-- START --
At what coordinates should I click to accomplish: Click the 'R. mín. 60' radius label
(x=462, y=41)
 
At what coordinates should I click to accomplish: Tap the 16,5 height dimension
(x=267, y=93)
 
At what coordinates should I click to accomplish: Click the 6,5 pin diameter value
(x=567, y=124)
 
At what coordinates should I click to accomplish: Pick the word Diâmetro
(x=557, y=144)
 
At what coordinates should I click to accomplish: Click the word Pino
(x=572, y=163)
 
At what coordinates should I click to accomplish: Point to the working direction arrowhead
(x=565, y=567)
-- END --
TASK DIRECTIONS:
Reproduce all of the rows above, keeping each request unchanged, and offset both the x and y coordinates in every answer by adding 97.

FULL RESPONSE:
At what coordinates should I click to accomplish: Click the 'R. mín. 60' radius label
(x=559, y=138)
 
At what coordinates should I click to accomplish: Tap the 16,5 height dimension
(x=364, y=190)
 
At what coordinates should I click to accomplish: Click the 6,5 pin diameter value
(x=664, y=221)
 
At what coordinates should I click to accomplish: Pick the word Diâmetro
(x=654, y=241)
 
At what coordinates should I click to accomplish: Click the word Pino
(x=669, y=260)
 
At what coordinates should I click to accomplish: Point to the working direction arrowhead
(x=662, y=664)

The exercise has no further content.